Not the least unfortunate about this is that, while all the recycling they accept they do not charge for, if I put anything at all into the trash there they charge me for a full car/truck load. So I’m pouring a gallon or two into the big truck trailer, and paying the same as if I had thrown away several hundred pounds. Besides, making an hour trip there has its own environmental costs. But it was difficult and expensive to take any recycling to another state’s collection station, making me think their operation is subsidized by state funds.
I’d like to know the answer to that one too. While I mostly use rechargeable batteries, which I can take to Home Dopey to recycle when they no longer hold a charge, some of the Firebug’s toys only take non-rechargeable batteries. I’ve just been dumping them in the household trash when they’re dead, but I feel guilty about it.
King County (where Seattle is) definitely lists alkaline batteries as safe for landfills. I only use 'em in my smoke detectors, but it does mean I generate quite a few. My wife’s work has a ‘battery recycling’ bin, so they go in there. No idea what happens to 'em after that.
IIRC, the problem with alkaline batteries was the mercury, which is no longer in any batteries in the US except for button batteries. Alkaline batteries are landfill safe.
Mixed glass needs optical sorting as only clear glass is really desired. Without that ability (and expensive equipment) mixed glass is not valuable, and telling people to only recycle clear glass is to complex for them to understand, so better to landfill the whole thing.

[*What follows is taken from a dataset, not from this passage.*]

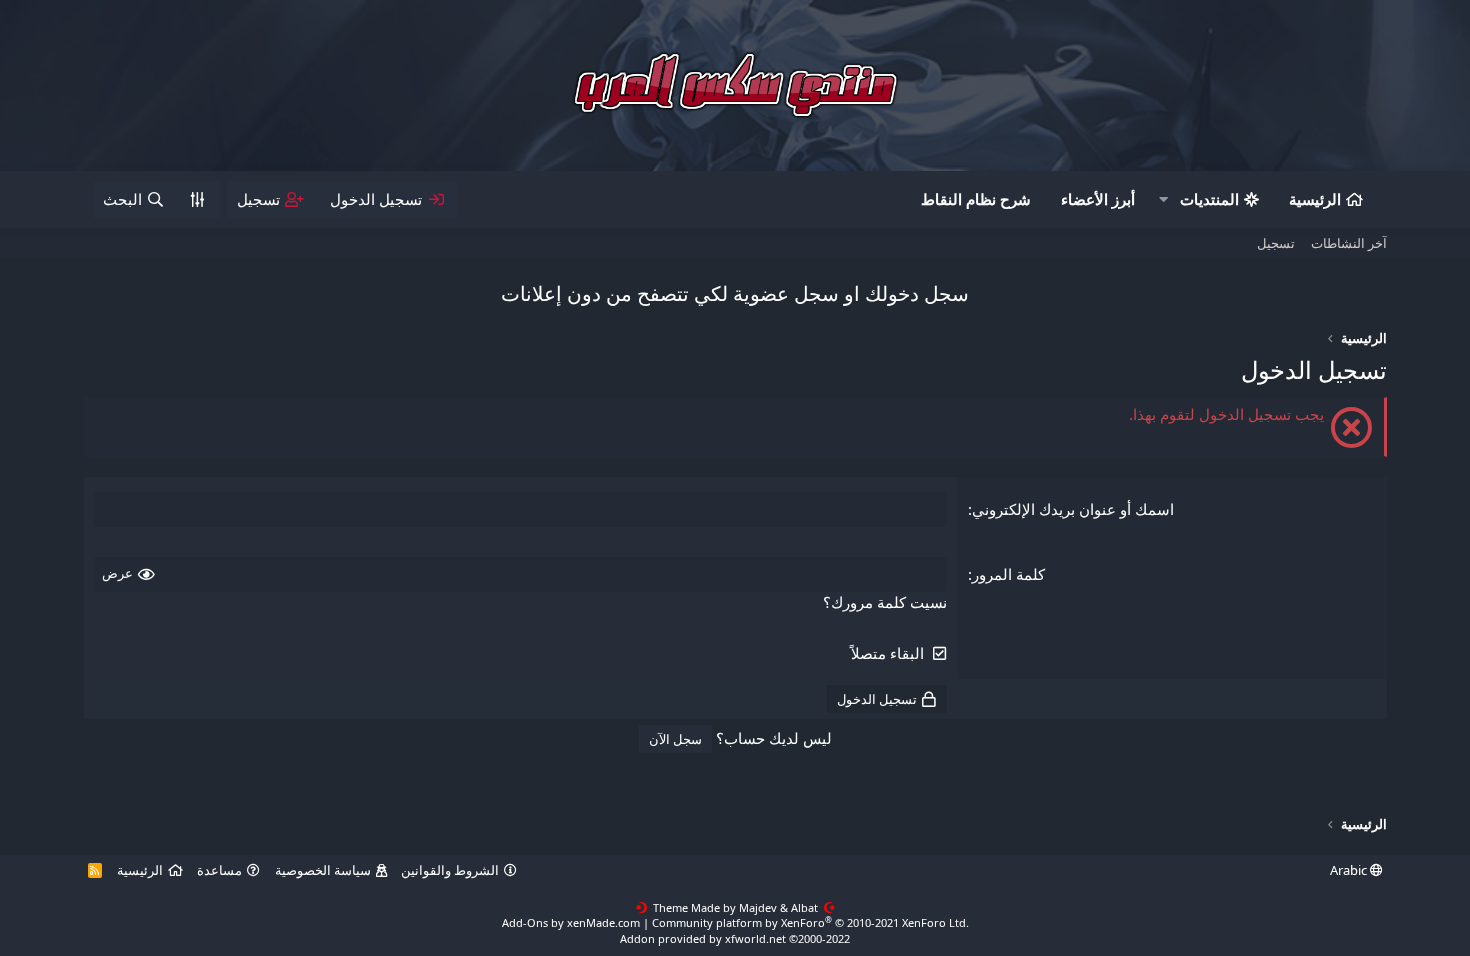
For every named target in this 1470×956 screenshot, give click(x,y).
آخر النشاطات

No great cite except a radio story I heard some years ago, but the profit margins on recycling glass are small to nonexistent. Though the article below says the world is running out of sand, aka the raw material for glass. So I don’t know.
How on Earth could the world be running out of sand? Maybe the specific places where it’s usually harvested right now are running low, but that just means you need to get it from somewhere else.
The world is not running short on sand; it’s running short on construction-grade sand. That said, I have no idea whether you can use lower quality sands or not in glass manufacturing.
That article focuses on construction uses but does mention glass making.
This article:
is a little more specific but again the focus is on construction sand, because that’s where the huge demand is coming from, but the expert clearly implies that the shortage of sand will affect glassmaking as well.